● Dataset records:

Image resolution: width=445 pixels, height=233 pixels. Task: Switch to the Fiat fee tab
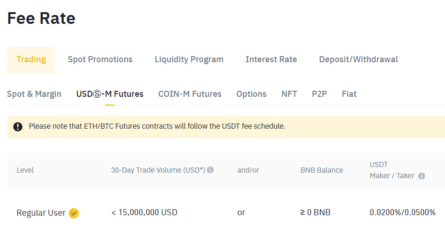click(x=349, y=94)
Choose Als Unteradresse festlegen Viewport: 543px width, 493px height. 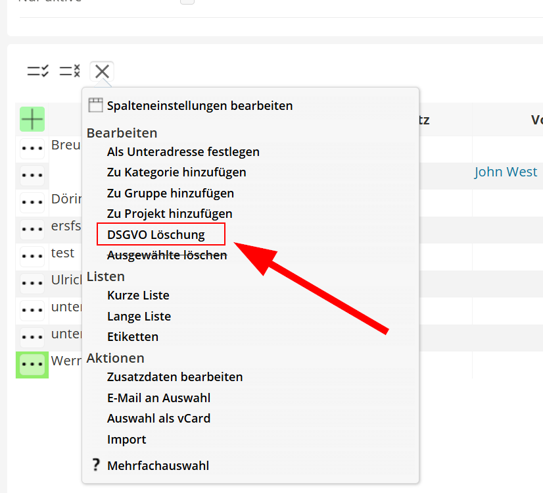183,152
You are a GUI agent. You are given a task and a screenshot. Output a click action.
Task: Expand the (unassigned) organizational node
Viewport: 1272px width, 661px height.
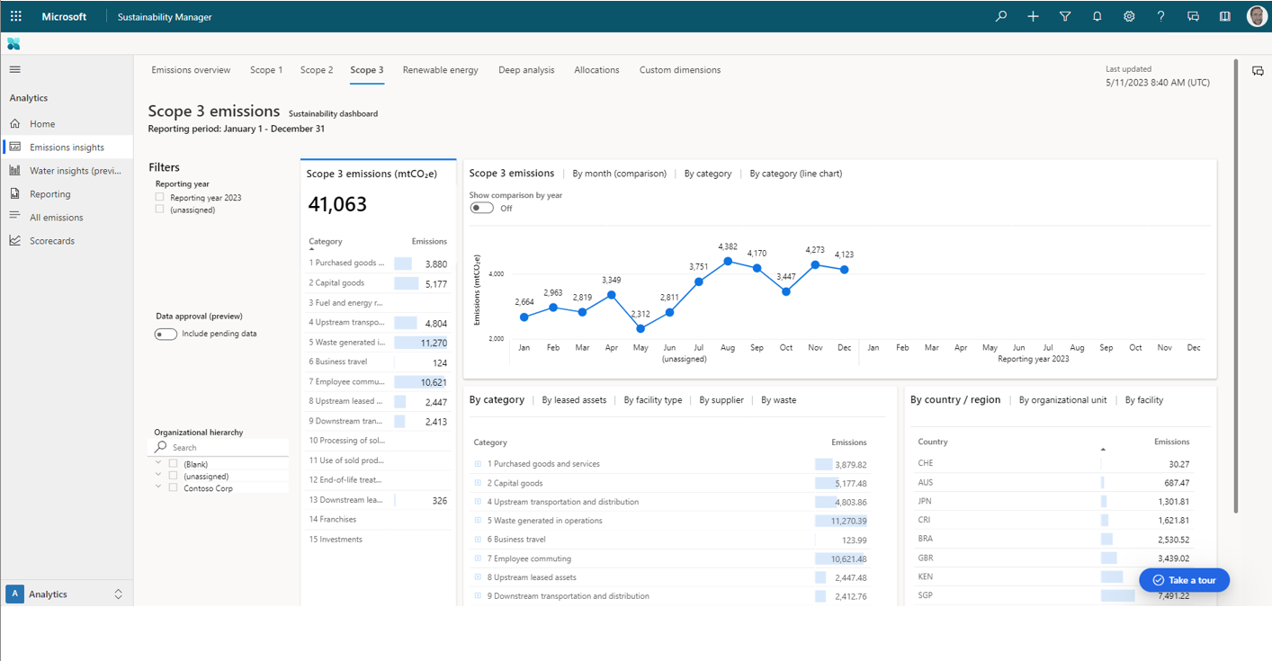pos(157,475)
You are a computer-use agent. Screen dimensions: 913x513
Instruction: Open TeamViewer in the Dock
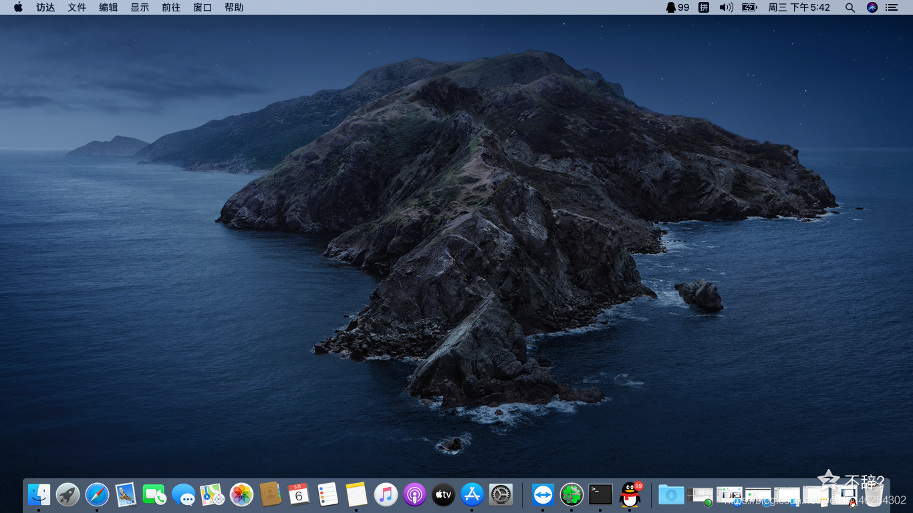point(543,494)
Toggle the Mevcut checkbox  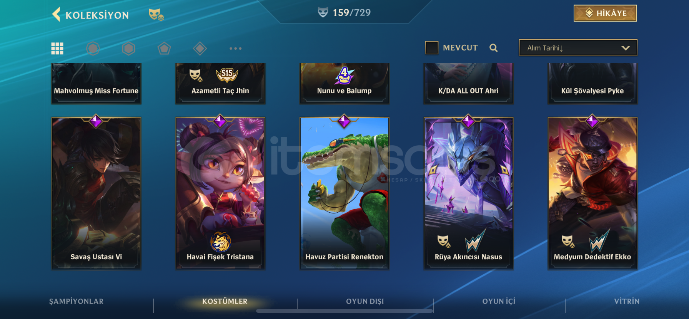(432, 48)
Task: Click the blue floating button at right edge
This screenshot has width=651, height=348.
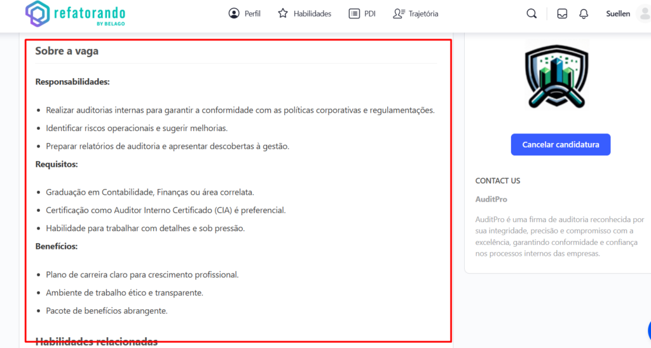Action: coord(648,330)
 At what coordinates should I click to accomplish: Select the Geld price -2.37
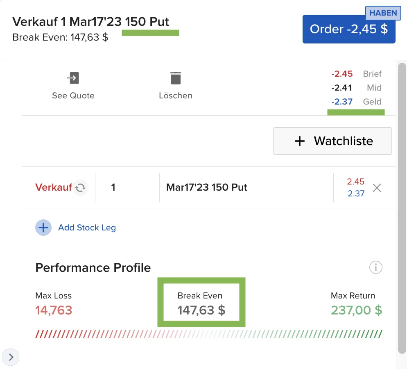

● Your task: In the entries above, find each line with the word "agent" and copy it.

● Task response:
You are a GUI agent. You are given a task and a screenshot. Output a click action.
You are a computer-use agent. Screen dimensions: 913x513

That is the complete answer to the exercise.